The European team of astronomers behind the discovery says they were able to pick out the event because the Gaia spacecraft doesn’t just accurately measure the positions of stars; it also precisely picks out how fast they’re traveling across the sky. Teresa Antoja of the University of Barcelona led the team. And she says she could hardly believe her eyes after she plotted the star positions and their movement on her computer. A surprising, snail shell-like pattern appeared on her screen that looked unlike anything astronomers had seen before. “At the beginning the features were very weird to us,” Antoja said in a media release. “I was a bit shocked and I thought there could be a problem with the data because the shapes are so clear.” But once they verified their results, it became clear that these stars really were following strange and distinct paths as they orbit the galactic center. And this same sort of pattern is known to form in other physical systems during so-called “phase mixing.” They were able to recreate the pattern with computer models in which our galaxy nearly collides with another galaxy and some of the Milky Ways’ stars are set in motion. “It looks like suddenly you have put the right glasses on and you see all the things that were not possible to see before,” Antoja said. The shape wasn't the only thing that surprised them. Scientists knew that the Milky Way has seen many collisions over its 13.5 billion year history. But they thought that was ancient history. "Many such collisions happened in the past," says study co-author Amina Helmi of the University of Groningen in the Netherlands. "However, most of these should’ve taken place a long time ago, as the disk of the Milky Way appears to be relatively unperturbed." This discovery changes that view.
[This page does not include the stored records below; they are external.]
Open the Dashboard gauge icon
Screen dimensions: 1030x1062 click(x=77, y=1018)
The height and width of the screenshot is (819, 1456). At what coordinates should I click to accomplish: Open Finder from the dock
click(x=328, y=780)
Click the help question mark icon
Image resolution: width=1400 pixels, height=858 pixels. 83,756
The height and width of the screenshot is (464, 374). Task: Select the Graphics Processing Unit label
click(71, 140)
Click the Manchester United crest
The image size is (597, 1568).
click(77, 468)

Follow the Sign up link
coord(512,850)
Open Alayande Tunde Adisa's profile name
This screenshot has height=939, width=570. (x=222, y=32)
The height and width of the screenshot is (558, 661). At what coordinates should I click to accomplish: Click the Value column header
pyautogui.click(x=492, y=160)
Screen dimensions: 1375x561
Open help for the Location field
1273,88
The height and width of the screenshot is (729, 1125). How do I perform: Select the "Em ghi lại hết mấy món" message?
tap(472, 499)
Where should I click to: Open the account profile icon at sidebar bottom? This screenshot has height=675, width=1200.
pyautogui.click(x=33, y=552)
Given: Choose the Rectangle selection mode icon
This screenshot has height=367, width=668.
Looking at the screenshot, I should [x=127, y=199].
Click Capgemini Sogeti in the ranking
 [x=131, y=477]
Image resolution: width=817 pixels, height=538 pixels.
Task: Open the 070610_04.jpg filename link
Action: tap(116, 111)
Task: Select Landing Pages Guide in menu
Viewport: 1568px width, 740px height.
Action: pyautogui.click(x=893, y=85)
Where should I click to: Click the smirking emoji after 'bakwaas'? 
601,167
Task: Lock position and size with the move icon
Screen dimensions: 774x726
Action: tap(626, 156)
After they found the cause, the team set out hunting for the object our galaxy may have nearly collided with. There was an obvious suspect: The Sagittarius dwarf galaxy, which packs tens of millions of stars, is in the process of being cannibalized by the Milky Way. And the two galaxies last passed by each other in the same time range astronomers think the strange pattern formed. But it’s not quite case closed just yet. The scientists say their work is still largely based on simple computer models, so they’ll next dive into a detailed analysis of the strange shape. “The full understanding of its meaning and implications might take several years,” Helmi says.